I should like to stress the difference between an on-course and an off-course bookmaker. The point has been made already that many on-course bookmakers are small, family businesses; often they are not the rails bookmakers that can be found at race courses—the “big four”, as they are called, or the other big on-course bookmakers. Many of them are very small, family businesses, and they all have a certain amount of character to them and add to the atmosphere on the race course.
I remember an on-course bookmaker from Great Houghton, which is a village next to mine, near Barnsley, in my constituency. He was known as “Smiler” Pearson, and he was a typical on-course bookmaker; he had a flat cap, as could be imagined, given that he came from Barnsley. His lips were usually white from the chalk dust. I am going back to the days when bookmakers had to chalk up the odds, to the days before marker pens, so his lips were always white. He earned the nickname, “Smiler”, because, as could be imagined, he never smiled, like a lot of bookmakers. As they rob people and take their money, they never smile, even though they have just taken someone’s last shekel. Those sorts of characters are endangered by the current situation.
It goes without saying that we need to reach a consensus, which is why it is very important that discussions continue between the on-course bookmakers association and the RCA. Indeed, the Northern Bookmakers Association, which has been in touch with me and is based in Ilkley in west Yorkshire—of course—is looking, as a compromise, for the reintroduction of the certificate of approval, either by the levy board, as it used to be, or by the new Gambling Commission. I should like to hear the Minister’s thoughts on that when he sums up.
I realise that this is an extremely difficult issue to resolve, and in many respects, I can understand the position of the RCA, which wants to maximise its product. We have 59 race courses in this country. Long may that continue! I think that the rest of the world admires the diversity of our race courses. We must ensure that every one of those 59 race courses continues to exist, rather than allow the closures that have occurred, certainly since the second world war, to continue.

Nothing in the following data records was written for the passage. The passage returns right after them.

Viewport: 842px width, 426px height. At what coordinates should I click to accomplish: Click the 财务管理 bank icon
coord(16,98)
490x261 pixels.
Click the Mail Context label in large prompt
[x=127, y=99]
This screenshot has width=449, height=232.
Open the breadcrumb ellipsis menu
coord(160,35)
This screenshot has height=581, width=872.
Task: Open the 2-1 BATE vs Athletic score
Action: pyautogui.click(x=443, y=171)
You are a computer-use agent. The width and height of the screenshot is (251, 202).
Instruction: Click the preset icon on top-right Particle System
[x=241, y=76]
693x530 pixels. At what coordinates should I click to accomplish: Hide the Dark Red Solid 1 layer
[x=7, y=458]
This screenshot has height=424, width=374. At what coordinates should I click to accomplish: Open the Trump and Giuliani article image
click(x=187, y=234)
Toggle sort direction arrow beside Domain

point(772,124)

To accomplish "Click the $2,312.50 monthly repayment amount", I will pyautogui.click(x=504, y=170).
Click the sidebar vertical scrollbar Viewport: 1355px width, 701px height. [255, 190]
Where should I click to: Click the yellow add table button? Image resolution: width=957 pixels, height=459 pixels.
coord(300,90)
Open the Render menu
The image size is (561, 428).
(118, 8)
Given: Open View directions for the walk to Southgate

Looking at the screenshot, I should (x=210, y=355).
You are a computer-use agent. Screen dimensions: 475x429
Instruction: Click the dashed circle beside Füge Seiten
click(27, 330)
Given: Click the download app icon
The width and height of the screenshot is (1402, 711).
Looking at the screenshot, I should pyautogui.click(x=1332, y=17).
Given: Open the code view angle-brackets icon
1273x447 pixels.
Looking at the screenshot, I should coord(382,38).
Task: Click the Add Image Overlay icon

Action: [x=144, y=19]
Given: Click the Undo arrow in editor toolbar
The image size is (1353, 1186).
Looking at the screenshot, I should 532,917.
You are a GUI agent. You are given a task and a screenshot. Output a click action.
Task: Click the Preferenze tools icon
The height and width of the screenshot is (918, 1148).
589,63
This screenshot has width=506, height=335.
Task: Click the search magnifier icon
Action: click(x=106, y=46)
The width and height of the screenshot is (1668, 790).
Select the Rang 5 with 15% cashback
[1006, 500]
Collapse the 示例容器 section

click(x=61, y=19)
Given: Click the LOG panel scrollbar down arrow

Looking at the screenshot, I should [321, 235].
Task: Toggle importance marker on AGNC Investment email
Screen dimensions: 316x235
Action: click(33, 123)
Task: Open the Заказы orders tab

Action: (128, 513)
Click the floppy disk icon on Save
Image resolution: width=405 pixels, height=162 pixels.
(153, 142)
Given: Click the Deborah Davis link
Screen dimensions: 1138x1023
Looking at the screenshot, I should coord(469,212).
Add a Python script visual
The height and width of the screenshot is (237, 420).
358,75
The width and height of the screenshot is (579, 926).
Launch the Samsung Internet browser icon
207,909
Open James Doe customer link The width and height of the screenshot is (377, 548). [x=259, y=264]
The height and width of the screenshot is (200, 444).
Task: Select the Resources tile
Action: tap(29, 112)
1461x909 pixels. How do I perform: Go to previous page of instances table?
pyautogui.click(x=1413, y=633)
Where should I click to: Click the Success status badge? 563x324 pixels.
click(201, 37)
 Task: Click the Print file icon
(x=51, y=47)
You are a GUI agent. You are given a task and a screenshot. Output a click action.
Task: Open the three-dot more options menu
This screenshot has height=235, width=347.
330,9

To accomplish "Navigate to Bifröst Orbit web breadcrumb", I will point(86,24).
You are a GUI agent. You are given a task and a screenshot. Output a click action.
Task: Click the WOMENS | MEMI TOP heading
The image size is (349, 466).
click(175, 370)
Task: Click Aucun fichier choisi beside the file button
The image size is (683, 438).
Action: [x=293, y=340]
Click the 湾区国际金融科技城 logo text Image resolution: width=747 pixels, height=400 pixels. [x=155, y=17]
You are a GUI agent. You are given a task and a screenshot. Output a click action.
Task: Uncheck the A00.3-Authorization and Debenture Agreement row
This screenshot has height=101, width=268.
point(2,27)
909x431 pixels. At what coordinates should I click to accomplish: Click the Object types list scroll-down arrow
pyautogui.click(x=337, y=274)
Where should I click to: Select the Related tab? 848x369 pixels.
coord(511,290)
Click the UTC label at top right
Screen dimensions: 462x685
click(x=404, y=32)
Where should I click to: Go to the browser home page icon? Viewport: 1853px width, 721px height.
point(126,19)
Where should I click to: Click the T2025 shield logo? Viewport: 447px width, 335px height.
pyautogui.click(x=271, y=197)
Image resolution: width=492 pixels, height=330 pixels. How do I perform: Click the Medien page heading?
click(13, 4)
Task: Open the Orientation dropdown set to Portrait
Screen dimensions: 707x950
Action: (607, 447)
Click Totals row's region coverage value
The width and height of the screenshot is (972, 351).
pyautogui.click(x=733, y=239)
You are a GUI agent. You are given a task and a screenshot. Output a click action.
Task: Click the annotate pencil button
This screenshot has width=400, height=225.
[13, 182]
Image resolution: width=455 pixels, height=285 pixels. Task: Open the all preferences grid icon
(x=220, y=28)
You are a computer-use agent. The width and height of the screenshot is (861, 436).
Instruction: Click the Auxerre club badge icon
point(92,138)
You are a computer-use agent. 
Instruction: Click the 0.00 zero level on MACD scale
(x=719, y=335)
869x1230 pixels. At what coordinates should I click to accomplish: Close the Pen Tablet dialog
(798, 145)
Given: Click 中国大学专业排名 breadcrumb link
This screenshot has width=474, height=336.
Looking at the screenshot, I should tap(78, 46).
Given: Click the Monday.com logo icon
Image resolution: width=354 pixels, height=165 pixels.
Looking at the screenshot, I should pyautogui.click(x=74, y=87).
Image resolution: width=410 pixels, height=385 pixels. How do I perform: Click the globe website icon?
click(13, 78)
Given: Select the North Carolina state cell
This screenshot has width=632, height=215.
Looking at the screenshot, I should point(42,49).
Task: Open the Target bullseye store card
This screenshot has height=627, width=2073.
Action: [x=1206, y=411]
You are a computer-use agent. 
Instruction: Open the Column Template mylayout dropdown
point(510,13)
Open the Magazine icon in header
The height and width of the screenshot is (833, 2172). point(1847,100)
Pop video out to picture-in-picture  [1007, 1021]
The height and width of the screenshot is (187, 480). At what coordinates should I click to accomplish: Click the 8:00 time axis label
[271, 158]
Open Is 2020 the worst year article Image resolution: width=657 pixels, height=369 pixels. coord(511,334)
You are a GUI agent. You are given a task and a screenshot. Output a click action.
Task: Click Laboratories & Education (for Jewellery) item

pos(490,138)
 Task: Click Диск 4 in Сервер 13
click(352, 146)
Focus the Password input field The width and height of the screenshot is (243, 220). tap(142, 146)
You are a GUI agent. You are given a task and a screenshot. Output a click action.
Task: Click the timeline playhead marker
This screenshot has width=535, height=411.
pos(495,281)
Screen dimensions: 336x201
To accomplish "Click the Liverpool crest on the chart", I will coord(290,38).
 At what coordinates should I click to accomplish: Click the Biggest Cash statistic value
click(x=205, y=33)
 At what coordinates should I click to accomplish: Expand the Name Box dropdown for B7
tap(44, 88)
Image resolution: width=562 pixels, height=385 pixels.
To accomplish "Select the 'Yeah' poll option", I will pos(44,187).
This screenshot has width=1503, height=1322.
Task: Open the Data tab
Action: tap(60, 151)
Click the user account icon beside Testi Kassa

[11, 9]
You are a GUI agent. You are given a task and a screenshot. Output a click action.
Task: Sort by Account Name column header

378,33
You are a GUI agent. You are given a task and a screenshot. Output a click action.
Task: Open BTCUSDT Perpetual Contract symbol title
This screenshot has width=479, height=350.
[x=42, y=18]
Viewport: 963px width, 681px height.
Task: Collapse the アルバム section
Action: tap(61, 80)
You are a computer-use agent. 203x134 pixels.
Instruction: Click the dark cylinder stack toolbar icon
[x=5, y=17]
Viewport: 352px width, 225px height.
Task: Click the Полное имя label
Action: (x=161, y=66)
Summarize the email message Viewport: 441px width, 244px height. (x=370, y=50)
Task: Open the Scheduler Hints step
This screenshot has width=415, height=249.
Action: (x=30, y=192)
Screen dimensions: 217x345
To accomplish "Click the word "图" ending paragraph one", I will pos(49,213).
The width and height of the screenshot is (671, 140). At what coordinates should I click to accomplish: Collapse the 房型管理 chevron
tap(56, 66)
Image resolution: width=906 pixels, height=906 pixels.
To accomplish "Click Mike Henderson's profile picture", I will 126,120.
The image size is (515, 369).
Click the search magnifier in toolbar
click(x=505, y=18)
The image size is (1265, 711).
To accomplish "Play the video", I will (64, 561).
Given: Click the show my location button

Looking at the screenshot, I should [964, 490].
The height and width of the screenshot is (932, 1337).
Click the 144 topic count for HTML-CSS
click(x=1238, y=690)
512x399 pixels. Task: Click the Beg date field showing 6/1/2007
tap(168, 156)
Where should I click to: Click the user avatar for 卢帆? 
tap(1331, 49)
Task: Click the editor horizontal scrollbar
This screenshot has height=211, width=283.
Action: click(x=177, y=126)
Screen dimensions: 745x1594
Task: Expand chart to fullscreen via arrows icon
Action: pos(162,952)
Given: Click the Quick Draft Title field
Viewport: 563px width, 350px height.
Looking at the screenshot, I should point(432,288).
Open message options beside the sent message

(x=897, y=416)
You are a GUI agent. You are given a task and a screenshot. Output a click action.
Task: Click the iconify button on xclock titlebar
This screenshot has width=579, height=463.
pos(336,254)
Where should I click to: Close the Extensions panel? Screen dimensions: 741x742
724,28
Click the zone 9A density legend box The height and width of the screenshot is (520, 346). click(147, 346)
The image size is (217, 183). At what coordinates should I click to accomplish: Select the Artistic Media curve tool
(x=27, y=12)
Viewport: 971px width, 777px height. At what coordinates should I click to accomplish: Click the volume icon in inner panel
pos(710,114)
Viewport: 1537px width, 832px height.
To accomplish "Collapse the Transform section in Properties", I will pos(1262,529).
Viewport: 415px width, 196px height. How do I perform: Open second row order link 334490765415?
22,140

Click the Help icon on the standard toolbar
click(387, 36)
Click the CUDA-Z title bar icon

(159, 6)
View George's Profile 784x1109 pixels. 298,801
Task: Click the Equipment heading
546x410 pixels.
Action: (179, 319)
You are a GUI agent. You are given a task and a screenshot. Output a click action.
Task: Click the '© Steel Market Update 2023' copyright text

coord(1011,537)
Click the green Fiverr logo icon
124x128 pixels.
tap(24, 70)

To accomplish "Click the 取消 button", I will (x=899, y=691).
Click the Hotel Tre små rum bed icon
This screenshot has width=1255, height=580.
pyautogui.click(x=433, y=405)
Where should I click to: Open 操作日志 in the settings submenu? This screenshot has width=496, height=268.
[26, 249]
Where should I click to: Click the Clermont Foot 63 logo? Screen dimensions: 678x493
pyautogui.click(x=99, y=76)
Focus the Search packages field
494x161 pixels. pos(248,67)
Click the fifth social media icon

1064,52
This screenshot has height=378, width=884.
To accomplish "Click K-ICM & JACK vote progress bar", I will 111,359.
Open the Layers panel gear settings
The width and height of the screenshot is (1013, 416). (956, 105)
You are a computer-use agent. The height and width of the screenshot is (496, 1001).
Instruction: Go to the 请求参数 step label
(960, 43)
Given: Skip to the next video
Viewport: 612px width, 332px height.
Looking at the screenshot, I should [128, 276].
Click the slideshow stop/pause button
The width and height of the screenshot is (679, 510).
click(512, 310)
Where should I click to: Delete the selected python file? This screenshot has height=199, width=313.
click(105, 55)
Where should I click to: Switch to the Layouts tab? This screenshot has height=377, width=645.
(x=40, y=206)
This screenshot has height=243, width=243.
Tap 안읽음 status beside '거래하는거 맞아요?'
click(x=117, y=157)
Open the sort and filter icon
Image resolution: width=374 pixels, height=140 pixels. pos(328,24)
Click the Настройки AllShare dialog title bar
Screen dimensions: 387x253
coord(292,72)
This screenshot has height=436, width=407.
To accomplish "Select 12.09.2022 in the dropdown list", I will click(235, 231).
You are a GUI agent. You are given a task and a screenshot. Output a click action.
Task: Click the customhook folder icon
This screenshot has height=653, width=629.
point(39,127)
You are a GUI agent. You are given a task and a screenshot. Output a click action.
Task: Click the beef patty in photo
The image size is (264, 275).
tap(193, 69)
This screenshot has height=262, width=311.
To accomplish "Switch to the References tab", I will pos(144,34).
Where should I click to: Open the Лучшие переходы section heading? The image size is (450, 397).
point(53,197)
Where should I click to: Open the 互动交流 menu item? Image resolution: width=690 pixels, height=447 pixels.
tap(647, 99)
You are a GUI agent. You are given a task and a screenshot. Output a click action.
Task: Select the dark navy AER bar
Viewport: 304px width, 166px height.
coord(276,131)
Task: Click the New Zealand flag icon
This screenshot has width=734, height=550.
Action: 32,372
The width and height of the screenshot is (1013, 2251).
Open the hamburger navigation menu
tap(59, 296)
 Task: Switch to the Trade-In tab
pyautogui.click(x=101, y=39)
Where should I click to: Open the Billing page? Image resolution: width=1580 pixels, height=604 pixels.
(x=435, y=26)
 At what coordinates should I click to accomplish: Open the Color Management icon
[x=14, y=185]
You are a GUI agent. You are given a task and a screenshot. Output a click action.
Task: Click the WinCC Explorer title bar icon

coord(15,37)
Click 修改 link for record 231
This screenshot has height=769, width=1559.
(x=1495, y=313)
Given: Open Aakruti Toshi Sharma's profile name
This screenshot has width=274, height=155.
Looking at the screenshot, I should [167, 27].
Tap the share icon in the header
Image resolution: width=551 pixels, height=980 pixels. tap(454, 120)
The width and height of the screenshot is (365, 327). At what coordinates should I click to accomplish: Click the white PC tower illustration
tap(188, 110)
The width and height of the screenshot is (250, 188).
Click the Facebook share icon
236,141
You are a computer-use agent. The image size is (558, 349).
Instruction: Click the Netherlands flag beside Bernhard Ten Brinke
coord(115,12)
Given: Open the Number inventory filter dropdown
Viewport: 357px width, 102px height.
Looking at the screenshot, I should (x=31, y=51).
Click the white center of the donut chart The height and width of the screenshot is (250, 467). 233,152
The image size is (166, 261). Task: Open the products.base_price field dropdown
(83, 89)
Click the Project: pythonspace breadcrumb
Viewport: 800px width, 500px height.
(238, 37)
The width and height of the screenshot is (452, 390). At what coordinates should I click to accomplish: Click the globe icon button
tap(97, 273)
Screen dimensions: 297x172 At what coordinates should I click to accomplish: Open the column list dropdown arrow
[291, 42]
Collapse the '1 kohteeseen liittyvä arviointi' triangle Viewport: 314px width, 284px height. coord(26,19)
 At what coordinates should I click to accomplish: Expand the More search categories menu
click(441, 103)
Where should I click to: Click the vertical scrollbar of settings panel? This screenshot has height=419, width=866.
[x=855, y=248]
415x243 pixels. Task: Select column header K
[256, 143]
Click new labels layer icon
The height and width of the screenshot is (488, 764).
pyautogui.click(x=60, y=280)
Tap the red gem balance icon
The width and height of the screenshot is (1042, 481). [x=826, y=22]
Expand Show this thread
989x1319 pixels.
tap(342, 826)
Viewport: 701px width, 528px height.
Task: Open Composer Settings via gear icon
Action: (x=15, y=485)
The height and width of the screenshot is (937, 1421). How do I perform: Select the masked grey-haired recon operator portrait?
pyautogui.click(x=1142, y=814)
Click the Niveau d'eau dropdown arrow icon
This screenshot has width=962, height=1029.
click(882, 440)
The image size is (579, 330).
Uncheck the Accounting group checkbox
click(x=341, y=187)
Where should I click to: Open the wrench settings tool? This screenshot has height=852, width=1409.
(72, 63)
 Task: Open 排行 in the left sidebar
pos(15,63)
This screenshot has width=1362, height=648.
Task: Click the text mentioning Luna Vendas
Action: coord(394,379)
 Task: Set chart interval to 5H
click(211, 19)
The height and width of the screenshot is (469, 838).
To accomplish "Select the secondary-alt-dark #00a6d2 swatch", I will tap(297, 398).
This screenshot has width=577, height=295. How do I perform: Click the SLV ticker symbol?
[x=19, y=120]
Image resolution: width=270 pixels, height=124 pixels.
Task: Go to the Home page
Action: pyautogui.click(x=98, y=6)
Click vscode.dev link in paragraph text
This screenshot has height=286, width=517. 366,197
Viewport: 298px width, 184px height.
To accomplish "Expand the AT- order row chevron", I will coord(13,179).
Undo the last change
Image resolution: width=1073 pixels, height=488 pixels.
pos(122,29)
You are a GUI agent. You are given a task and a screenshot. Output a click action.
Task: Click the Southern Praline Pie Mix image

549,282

I understand that the RCA wants to maximise its profits. Betting on race courses is under threat from wider sports betting across the industry. The race courses feel threatened by the current environment. I can understand that. Both I and the joint chairman of the all-party group on racing and bloodstock, the hon. Member for Ryedale (Mr. Greenway), were present last night at the centenary celebrations of the RCA. Obviously, it is 100 years old, and we hope that it will keep together and continue to do the good job that it does in representing race courses.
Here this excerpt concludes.